POLECENIE A:
Przeskaluj wpisy, zaczynając od wiersza zawierającego „This screenshot has” i kończąc na ostatnim wpisie (oba końce włącznie): podaj te wiersze ponownie razem z poleceniami, a współrzędne w odpowiedziach pomnóż przez 0,6 i zaokrąglij do liczb całkowitych, połówki w górę. Pomiń obrazy w odpowiedzi.

TEKST DO PRZECZYTANIA:
========================================

Rajd złota tuż za rogiem? Nuda i niska zmienność zwiastunem wybuchu

Zazwyczaj kiedy tanio kupujesz zmienność, drogo zbierasz zyski...

Jarosław Szeląg
5 min czytania

Na rynkach finansowych od wielu miesięcy trwa cisza wokół złota, a kurs metalu szlachetnego tkwi w dość „nudnym” bocznym trendzie. Jednak – zgodnie z żelazną logiką inwestycyjnej przewrotności – to, co dziś wydaje się pasmem stagnacji, może jutro przerodzić się w najbardziej spektakularny rajd.

Techniczne przesłanki. Zmienność niska, okazja coraz większa

Niektórzy analitycy podpowiadają: ostatnie zejście do 100-dniowej średniej kroczącej historycznie bywało okazją dla byków. Poprzednio, gdy kurs złota odbił się od tej średniej, mieliśmy do czynienia z dynamicznym wzrostem. Czy tym razem historia się powtórzy? W świecie, gdzie inwestorzy codziennie poszukują przewidywalnych schematów, takie sygnały bywają samospełniającą się przepowiednią.

========================================

PODANE INFORMACJE:
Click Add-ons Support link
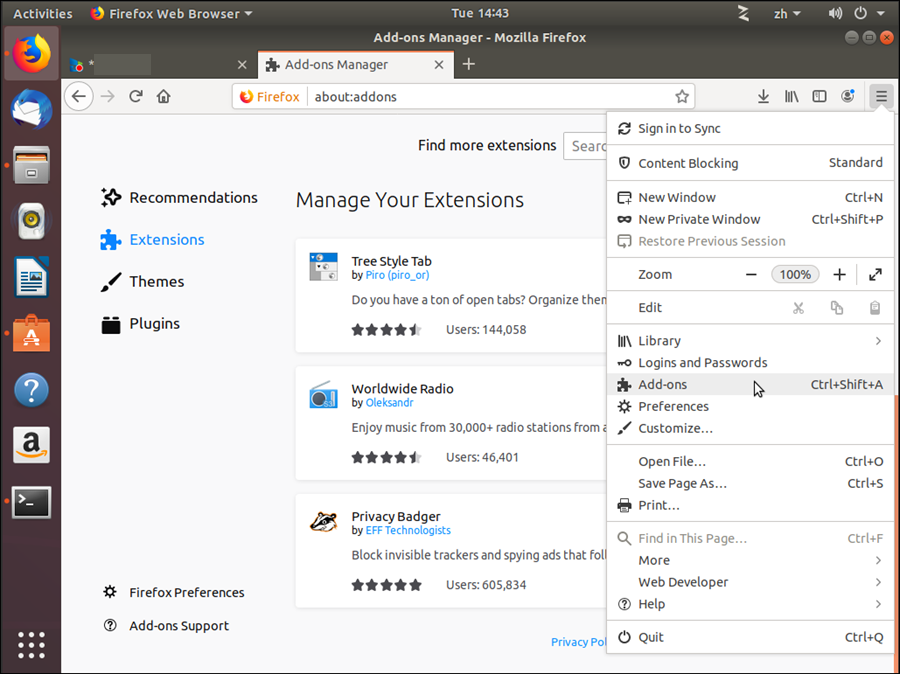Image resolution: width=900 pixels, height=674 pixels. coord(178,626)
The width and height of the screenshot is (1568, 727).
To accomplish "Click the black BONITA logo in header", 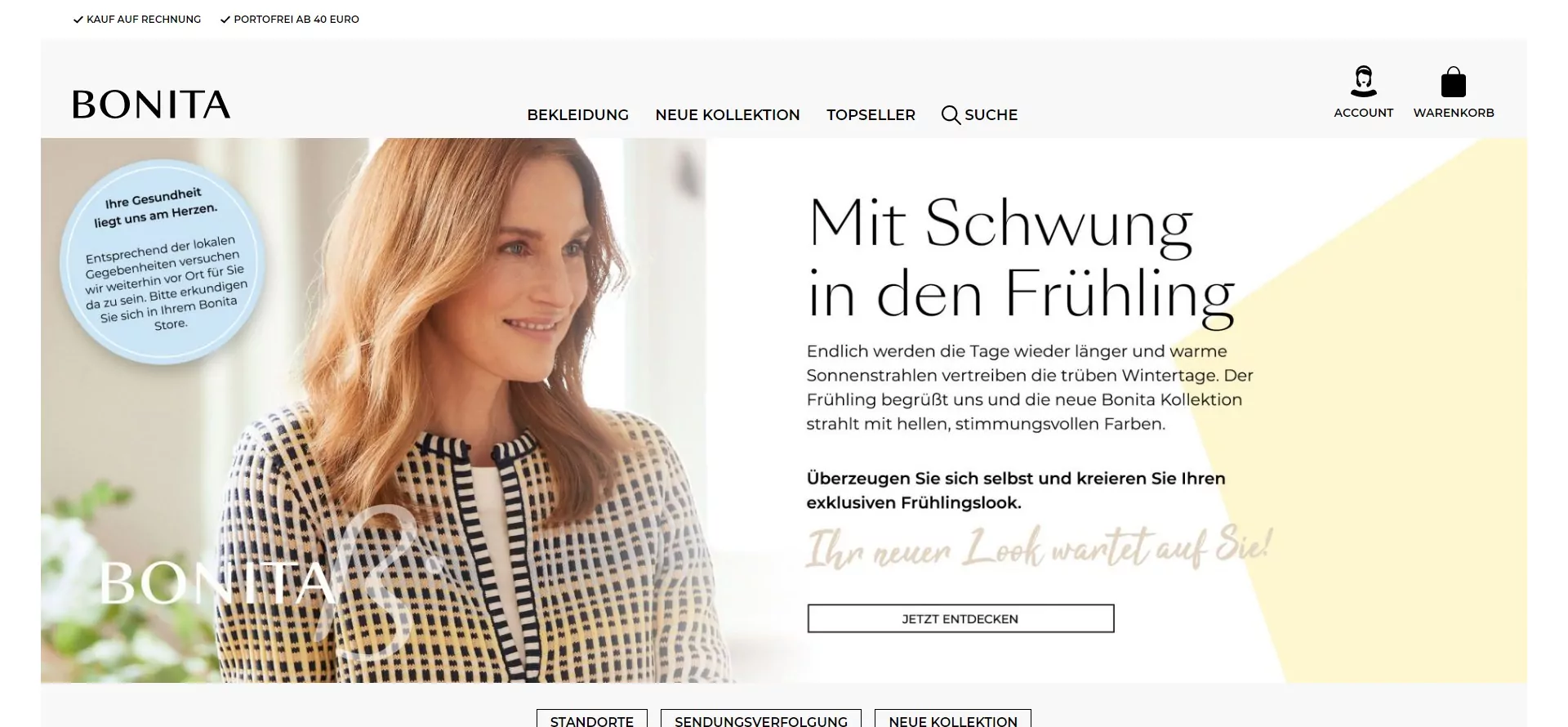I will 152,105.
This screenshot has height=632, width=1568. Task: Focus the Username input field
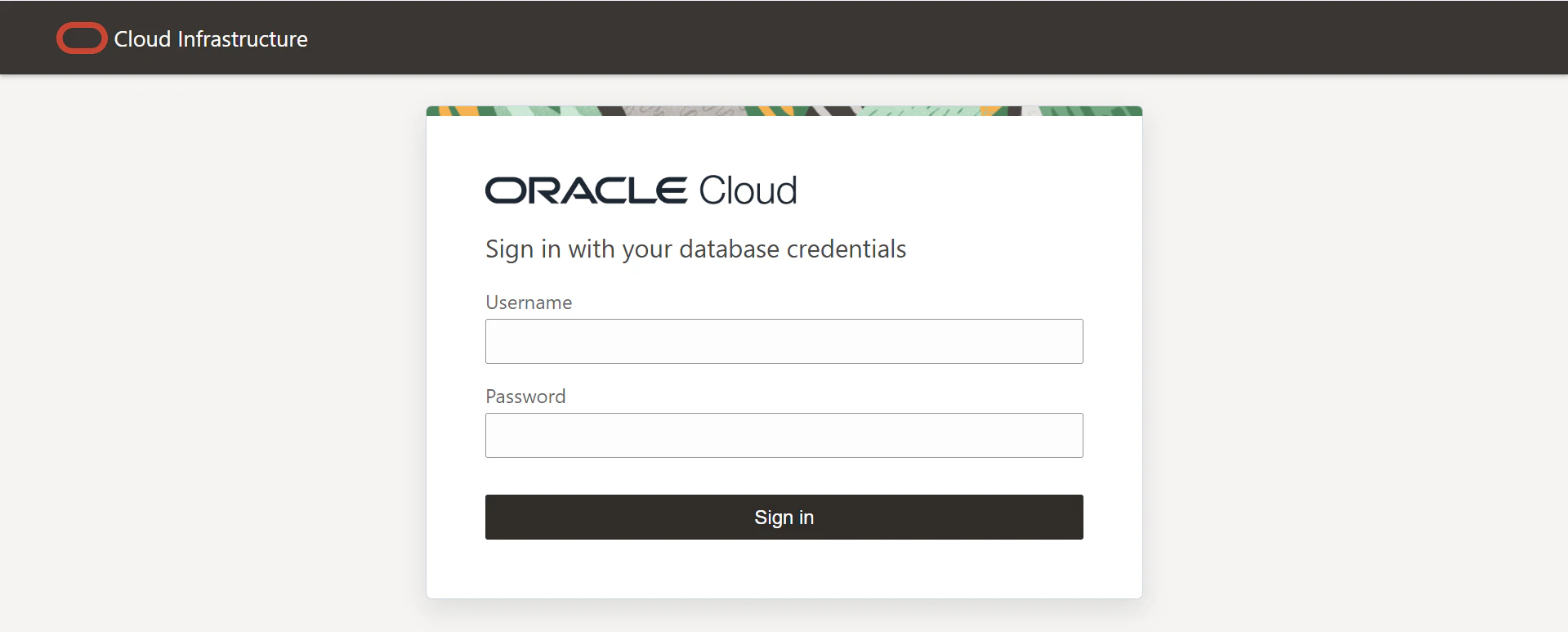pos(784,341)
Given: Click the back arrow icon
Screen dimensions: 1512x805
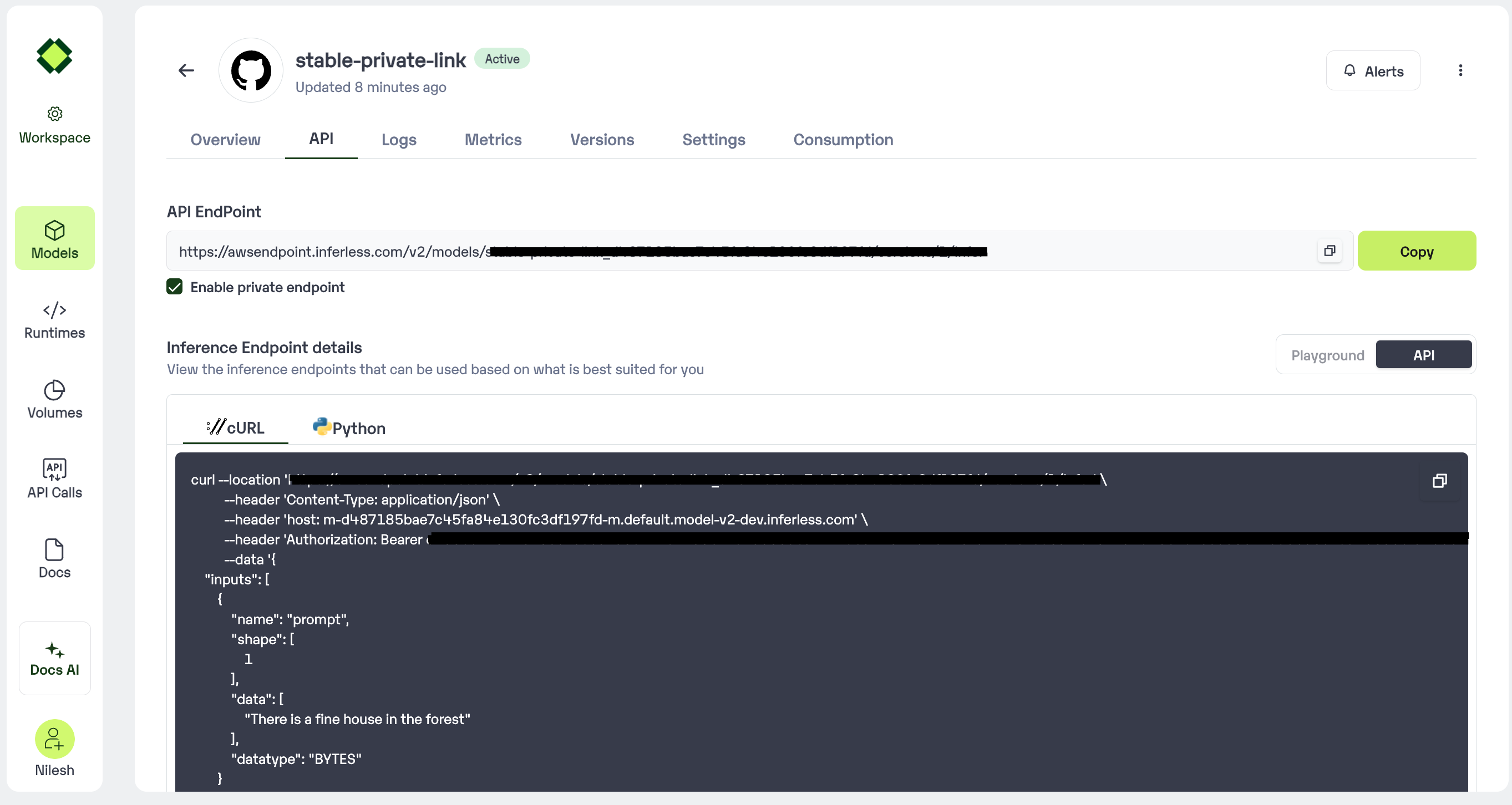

========================================

POLECENIE B:
Wyodrębnij cały tekst o złocie i przepisz go bez żadnych zmian.

POPRAWNA ODPOWIEDŹ A:
This screenshot has height=632, width=1568. Task: Focus the Username input field
pos(470,205)
Given: Click the back arrow icon
Screen dimensions: 1512x805

POPRAWNA ODPOWIEDŹ B:
Rajd złota tuż za rogiem? Nuda i niska zmienność zwiastunem wybuchu

Zazwyczaj kiedy tanio kupujesz zmienność, drogo zbierasz zyski...

Jarosław Szeląg
5 min czytania

Na rynkach finansowych od wielu miesięcy trwa cisza wokół złota, a kurs metalu szlachetnego tkwi w dość „nudnym” bocznym trendzie. Jednak – zgodnie z żelazną logiką inwestycyjnej przewrotności – to, co dziś wydaje się pasmem stagnacji, może jutro przerodzić się w najbardziej spektakularny rajd.

Techniczne przesłanki. Zmienność niska, okazja coraz większa

Niektórzy analitycy podpowiadają: ostatnie zejście do 100-dniowej średniej kroczącej historycznie bywało okazją dla byków. Poprzednio, gdy kurs złota odbił się od tej średniej, mieliśmy do czynienia z dynamicznym wzrostem. Czy tym razem historia się powtórzy? W świecie, gdzie inwestorzy codziennie poszukują przewidywalnych schematów, takie sygnały bywają samospełniającą się przepowiednią.